Amanhã,
Imagina alguém inventar algo que nomeou “aparelho de ser inútil”. Um aparelho com manivelas, peças que giram de um lado para outro, porém, sem serventia alguma. Vi este aparelho em um documentário sobre a vida e obra de Manoel de Barros e fiquei encantada. Certamente eu seria uma potencial compradora deste “produto”. Penso com frequência sobre a utilidade das coisas e admiro quem usa da criatividade para subverter a ordem imposta.
Quem determina o que é útil? Quais os critérios utilizados para precificar o que fazemos? Isto se aplica para tudo não? Somos colocados como mercadoria neste sistema maluco e o que cada um produz passa pela esteira da utilidade, a qual costuma ser bem cruel com quem utiliza as palavras como oficio.

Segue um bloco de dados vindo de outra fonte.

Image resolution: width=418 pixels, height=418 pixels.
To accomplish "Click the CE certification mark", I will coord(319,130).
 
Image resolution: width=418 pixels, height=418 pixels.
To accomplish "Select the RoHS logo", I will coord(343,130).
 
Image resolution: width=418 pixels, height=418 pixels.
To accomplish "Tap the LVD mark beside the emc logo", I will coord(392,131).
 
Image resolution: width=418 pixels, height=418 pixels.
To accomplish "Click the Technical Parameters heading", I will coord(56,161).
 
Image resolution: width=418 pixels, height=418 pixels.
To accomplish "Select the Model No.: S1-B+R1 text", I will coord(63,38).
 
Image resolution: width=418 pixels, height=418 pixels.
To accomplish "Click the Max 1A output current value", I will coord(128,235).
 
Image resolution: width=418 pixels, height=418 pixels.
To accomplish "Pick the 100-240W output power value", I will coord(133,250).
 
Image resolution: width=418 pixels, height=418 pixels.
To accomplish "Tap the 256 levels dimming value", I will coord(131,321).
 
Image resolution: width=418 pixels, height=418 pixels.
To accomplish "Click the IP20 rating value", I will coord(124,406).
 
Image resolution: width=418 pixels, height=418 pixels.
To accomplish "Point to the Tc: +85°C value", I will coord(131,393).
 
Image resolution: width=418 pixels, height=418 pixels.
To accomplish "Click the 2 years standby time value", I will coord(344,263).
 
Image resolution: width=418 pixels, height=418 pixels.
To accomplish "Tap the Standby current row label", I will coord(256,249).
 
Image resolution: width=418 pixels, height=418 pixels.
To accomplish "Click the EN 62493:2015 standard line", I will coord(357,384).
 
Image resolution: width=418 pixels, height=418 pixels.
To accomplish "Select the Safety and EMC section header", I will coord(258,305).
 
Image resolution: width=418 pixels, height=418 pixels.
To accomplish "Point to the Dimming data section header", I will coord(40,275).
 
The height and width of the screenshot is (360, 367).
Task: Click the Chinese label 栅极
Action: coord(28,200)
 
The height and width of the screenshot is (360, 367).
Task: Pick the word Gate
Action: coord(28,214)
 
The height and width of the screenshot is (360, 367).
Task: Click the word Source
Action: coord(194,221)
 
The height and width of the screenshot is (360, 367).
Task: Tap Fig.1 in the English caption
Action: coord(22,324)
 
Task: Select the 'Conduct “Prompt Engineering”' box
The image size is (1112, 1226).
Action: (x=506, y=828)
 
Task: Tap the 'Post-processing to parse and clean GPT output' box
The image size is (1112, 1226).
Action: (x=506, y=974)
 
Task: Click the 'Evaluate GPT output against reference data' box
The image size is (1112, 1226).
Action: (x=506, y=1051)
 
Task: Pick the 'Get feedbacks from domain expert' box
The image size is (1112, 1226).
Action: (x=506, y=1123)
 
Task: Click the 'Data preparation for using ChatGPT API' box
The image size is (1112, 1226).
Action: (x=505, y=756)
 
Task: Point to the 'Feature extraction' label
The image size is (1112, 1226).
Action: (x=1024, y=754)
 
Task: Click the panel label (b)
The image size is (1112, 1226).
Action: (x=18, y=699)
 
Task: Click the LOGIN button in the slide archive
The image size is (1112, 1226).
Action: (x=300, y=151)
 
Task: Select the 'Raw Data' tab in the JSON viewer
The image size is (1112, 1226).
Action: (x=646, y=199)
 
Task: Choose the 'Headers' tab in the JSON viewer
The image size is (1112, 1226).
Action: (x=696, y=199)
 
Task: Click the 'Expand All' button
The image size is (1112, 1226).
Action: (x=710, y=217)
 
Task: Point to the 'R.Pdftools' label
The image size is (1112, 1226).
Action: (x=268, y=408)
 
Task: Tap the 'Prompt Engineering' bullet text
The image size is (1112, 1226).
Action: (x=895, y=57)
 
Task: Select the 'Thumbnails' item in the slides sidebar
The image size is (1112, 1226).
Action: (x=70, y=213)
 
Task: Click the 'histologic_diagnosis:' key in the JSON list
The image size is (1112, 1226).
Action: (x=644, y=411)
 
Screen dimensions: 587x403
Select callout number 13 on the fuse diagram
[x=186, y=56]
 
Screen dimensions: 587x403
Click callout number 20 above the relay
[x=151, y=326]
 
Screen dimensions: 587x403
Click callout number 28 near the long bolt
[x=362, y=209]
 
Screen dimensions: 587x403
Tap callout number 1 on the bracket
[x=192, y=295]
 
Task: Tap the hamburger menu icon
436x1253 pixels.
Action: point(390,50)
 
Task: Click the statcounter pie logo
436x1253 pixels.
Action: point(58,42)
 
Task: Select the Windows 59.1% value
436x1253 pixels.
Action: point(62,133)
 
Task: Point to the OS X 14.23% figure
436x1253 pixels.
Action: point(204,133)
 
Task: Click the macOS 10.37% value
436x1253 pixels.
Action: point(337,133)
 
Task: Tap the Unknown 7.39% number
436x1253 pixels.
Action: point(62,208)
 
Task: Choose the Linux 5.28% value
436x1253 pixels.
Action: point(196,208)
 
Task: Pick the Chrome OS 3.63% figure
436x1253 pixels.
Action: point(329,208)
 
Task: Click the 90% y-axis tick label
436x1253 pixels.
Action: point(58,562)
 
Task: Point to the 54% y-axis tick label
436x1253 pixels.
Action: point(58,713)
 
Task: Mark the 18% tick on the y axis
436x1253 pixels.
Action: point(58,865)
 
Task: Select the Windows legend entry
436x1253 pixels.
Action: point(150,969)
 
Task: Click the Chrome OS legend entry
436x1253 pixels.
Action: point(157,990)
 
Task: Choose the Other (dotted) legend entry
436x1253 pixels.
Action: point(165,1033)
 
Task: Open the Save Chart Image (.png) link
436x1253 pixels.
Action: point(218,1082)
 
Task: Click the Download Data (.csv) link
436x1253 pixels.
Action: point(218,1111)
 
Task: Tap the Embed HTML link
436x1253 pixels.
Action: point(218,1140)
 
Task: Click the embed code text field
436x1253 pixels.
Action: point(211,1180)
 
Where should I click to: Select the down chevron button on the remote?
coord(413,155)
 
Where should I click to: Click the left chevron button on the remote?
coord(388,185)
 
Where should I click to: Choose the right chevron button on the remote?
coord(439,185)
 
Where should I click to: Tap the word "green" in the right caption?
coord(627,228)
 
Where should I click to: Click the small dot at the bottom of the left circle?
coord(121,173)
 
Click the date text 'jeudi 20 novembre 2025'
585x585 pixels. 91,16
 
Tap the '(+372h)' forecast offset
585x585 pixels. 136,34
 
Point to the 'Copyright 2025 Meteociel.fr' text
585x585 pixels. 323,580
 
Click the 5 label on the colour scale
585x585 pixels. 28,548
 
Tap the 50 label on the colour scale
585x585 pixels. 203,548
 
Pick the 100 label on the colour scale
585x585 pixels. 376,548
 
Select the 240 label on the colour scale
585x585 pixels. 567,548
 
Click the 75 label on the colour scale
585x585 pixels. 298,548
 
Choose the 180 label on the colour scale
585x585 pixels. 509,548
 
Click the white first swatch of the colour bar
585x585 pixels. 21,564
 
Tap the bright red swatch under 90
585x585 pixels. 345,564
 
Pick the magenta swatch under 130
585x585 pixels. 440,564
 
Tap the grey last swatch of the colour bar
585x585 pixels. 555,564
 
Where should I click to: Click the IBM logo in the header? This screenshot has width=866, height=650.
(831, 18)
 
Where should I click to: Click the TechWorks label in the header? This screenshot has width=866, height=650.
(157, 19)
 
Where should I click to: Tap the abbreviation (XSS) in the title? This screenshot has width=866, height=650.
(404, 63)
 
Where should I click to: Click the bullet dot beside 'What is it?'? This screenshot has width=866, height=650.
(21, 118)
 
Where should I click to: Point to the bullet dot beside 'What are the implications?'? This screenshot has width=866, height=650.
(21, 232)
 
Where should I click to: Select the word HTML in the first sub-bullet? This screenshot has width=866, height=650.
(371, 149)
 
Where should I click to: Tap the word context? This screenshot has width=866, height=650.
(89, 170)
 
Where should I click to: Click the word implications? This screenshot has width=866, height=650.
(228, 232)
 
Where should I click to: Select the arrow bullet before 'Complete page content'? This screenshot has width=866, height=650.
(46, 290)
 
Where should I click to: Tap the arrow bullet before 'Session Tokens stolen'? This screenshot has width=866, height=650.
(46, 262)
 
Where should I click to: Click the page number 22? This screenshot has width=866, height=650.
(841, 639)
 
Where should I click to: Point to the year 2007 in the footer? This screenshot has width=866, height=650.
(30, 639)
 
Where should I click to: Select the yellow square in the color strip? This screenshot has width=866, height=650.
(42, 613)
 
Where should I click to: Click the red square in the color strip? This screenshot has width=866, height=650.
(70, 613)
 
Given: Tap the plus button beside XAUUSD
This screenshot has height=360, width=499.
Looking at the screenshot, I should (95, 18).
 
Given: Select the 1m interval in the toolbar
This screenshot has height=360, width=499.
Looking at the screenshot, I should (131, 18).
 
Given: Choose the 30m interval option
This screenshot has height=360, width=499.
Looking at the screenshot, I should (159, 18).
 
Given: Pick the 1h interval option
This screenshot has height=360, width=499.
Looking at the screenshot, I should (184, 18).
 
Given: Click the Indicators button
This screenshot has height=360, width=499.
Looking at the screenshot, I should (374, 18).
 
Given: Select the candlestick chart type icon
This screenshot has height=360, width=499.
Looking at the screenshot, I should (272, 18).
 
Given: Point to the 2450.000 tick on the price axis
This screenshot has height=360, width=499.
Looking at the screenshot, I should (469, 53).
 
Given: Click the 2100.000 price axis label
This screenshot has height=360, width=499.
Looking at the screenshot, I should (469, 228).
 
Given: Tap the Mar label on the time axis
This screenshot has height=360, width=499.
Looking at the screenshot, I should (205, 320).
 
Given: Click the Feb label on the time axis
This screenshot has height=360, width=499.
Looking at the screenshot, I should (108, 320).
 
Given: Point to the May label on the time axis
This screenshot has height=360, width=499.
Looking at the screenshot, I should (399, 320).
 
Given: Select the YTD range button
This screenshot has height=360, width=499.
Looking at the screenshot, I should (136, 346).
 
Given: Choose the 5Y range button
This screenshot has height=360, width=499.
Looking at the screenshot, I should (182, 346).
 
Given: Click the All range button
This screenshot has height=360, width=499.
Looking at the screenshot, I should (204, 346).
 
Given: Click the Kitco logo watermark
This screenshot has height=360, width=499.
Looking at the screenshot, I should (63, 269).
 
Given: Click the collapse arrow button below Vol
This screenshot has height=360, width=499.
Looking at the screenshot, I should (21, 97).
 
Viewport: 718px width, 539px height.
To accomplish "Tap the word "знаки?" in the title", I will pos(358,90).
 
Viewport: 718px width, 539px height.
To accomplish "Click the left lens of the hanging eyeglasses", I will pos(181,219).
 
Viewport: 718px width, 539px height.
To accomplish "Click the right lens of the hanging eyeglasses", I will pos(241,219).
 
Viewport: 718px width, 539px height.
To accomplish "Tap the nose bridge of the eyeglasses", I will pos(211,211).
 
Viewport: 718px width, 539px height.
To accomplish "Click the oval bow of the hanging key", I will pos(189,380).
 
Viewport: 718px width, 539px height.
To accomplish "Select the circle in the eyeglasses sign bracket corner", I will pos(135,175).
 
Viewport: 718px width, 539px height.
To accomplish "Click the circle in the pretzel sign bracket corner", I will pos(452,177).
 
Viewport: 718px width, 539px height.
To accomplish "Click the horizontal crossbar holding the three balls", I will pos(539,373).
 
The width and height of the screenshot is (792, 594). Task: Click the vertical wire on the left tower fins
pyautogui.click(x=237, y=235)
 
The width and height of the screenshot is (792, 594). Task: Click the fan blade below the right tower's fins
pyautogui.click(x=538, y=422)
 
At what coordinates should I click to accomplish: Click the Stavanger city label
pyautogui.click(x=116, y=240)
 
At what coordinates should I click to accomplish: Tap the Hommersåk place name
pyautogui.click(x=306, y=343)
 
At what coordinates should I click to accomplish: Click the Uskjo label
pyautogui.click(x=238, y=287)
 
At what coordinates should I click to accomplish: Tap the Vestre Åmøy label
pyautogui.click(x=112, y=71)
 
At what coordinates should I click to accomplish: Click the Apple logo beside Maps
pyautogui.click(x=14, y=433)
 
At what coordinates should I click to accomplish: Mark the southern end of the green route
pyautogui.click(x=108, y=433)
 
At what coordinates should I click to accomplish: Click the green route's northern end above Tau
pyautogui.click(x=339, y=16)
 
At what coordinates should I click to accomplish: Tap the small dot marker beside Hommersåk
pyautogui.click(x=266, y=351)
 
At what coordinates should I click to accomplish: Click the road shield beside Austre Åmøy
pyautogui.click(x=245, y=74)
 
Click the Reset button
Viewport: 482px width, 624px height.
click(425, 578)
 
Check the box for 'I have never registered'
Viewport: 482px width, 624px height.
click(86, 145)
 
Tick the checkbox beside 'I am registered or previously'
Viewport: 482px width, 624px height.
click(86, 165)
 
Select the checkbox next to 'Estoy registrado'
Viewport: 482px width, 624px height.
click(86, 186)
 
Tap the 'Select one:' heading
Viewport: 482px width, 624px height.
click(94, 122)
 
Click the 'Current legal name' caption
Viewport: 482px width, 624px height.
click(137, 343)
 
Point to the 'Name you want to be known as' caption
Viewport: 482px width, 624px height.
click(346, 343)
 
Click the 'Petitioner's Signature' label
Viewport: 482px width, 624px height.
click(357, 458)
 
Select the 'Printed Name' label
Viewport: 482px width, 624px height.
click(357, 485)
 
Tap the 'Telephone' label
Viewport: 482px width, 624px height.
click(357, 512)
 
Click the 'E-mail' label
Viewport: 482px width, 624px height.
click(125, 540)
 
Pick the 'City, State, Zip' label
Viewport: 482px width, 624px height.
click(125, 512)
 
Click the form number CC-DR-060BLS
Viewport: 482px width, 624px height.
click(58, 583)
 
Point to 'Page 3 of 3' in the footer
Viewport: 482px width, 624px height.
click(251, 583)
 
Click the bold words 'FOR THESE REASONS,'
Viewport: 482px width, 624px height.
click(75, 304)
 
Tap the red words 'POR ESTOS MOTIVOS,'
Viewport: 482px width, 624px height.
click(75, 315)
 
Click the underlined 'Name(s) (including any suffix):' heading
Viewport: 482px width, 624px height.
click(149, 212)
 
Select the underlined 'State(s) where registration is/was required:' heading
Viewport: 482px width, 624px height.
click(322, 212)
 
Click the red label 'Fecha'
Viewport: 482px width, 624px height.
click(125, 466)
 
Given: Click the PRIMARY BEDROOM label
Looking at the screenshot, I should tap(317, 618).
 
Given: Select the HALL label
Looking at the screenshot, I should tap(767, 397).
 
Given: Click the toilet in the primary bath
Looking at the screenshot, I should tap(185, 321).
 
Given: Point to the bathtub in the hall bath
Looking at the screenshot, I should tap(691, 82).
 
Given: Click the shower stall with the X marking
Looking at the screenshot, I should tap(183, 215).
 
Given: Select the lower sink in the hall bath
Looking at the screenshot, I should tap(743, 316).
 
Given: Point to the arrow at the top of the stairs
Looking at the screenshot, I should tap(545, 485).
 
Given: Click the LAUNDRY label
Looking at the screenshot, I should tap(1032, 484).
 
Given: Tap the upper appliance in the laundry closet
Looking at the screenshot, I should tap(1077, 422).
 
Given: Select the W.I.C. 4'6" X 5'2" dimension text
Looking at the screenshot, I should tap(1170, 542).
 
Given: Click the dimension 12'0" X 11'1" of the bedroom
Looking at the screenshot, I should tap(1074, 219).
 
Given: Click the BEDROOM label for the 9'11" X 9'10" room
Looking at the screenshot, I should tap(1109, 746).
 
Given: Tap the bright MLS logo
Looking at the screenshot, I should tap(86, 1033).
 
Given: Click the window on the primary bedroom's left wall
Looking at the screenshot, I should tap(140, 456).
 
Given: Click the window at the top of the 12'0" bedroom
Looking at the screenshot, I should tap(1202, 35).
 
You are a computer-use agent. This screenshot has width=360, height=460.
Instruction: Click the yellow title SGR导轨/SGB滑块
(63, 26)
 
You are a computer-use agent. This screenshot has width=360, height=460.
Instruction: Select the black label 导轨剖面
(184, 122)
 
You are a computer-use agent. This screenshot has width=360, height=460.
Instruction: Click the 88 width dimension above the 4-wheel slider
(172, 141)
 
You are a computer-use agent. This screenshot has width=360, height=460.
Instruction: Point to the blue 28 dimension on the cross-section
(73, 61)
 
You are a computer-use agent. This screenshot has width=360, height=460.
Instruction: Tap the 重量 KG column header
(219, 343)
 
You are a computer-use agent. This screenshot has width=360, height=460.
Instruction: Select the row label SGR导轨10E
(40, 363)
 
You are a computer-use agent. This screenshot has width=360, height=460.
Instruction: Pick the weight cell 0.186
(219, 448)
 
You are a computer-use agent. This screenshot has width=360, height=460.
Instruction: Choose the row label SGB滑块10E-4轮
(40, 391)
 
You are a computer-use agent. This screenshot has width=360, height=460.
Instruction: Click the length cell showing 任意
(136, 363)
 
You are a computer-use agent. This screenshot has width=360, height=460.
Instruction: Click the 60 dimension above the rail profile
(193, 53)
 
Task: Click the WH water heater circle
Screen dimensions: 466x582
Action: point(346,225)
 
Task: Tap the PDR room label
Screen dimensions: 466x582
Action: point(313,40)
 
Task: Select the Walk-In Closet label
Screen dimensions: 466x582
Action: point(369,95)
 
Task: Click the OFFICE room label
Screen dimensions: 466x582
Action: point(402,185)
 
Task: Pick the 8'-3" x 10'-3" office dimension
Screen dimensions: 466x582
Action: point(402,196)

A arte, num geral, passa por esta esteira de forma bem caótica. Talvez caos não seja exatamente a definição, tem toda uma explicação para o fetiche da mercadoria, mas essa carta ficaria meio tediosa se eu me esgueirasse por este lado. Resumo dizendo que sim, tem critérios nesse raio de capitalismo que faz uma obra de arte feita por fulano valer milhões e algo muito similar feito por ciclano valer, nada.
Não quero me abster a falar de como o sistema se utiliza do que fazemos para dar valor as coisas. Quero falar do que ele faz conosco. As manobras que realiza até minguar nossos critérios de valores pautados na beleza que é ser humano e capaz de produzir tanta coisa bonita.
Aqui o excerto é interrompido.